In truth, Sigrid was not really sure what she was doing in Erebor’s halls. She was not a dwarf, nor a dwarf-friend. She had come after her leg was hurt, hoping to help heal the wounded and forget what she had lost. And then, she had found herself not wanting to leave. She had spent her childhood soothing both physical and mental wounds, why should she not do the same for the dwarves? She had stayed, and at some point she had been given her own rooms, and after that they gave her a job and an allowance and she took her meals in the strained and silent royal dining halls.  And she had stayed, giving them her loyalty and her time. She liked the work- restoration of the library, working together with Balin and Ori, re-writing ruined tomes and ancient letters. She had always loved the allure of history, relics from people who were long bones and dust. Sigrid also liked the perks of the job- she got to spend time with the royal family, especially… well, it didn’t bear thinking of, not until he was healed.

Sigrid worried about Him constantly. She worried that His wounds were still not healed and that He was not receiving proper treatment. She worried that He was lonely now his brother was perpetually absent and that He was suffering for the lack of company. She worried that He would have lost too much muscle and weight, and she worried that He was suffering mentally and emotionally, and she worried that He worried about her too. Sigrid had always been a worrier, but the Battle had magnified it. She worried about everything, constantly. Loud noises? Orcs attempting a raid. Screaming? Brutal murder and assault and she’d be next. Somebody else cooks for her? Poisoned. In the back of her mind, she knew she was being silly, and that all of those things were highly improbable, but to the voice in the front they were very real, and very frightening. And that was how she had ended up taking refuge in Him, this battered broken girl. She had gone to Him in the night, while He flailed from a nightmare (one in a series of many) while she shook him in the fear that it was a seizure _and by the Valar he could die, what would I do if he died? Oh please don’t let him be dead they’ll think it’s me and I’ll be hung for it and then Tilda will become bitter and barren and stuck in a loveless marriage to somebody who adores her but she detests because I couldn’t guide her (not that I have done that of late anyway) and Bain will marry for love but it will be so ill matched because she'll be a commoner- a foreign one at that-they'll never find happiness together because people will stare and she'll die young it'll be a cycle mother and father all over again and father will drink himself to death oh god don’t die Fili no please  
_ And then he had woken, and looked at her tear stained pale face, and she’d thrown her arms around him and he had kissed her.

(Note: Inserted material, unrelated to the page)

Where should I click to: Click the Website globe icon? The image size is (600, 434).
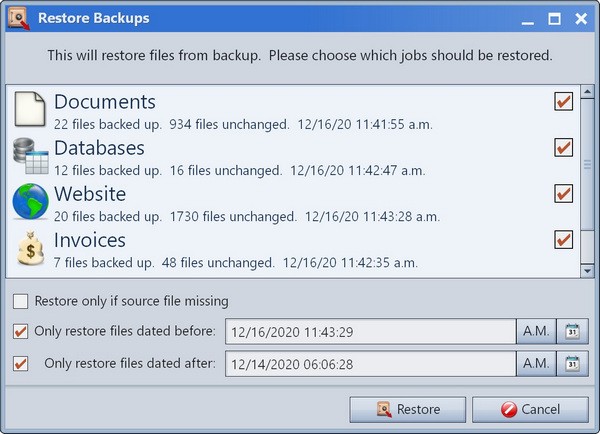click(31, 201)
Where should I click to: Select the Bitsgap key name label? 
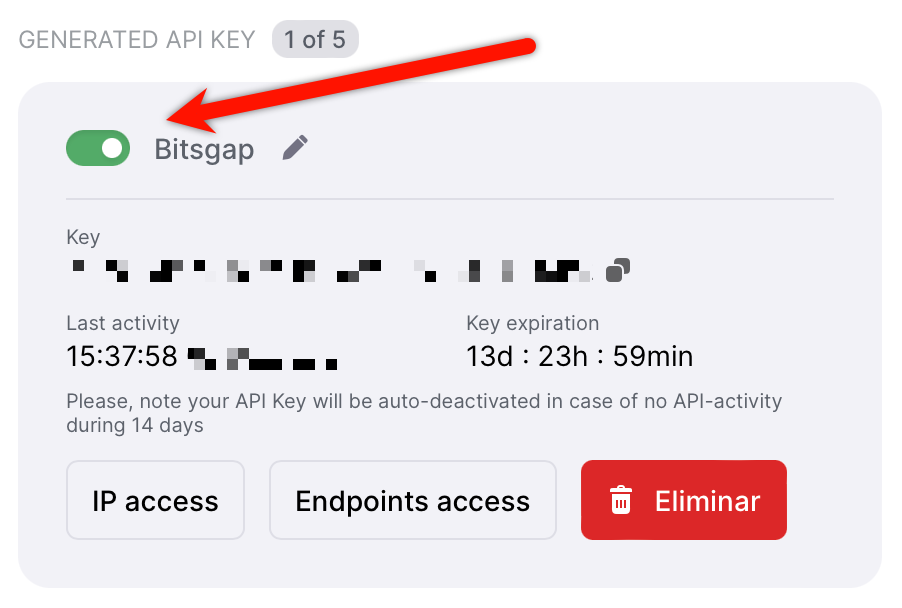click(x=204, y=150)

Sigrid had kissed many boys- and men- before, but it had never felt quite like this. She felt like lightning, like thunder and rain. She felt invincible, not like the crippled daughter of a king who did not want his throne. She felt like she could run and ride and dance again. Everything felt alright when she was with him. She was whole and most of all- she was safe.

So it was outside the doors of the Hall of the Kings that Sigrid waited, in the still and quiet halls of Erebor, hoping, _praying_ , that this would be him asking her to marry him. He had said such things to her- “when we are wed, my love,” and she had heard whispers, of course, of a royal engagement in the making, and Bain’s letters had carried words of her father locked into furious debates with dwarven diplomats over things neither he nor Tilda were allowed to hear.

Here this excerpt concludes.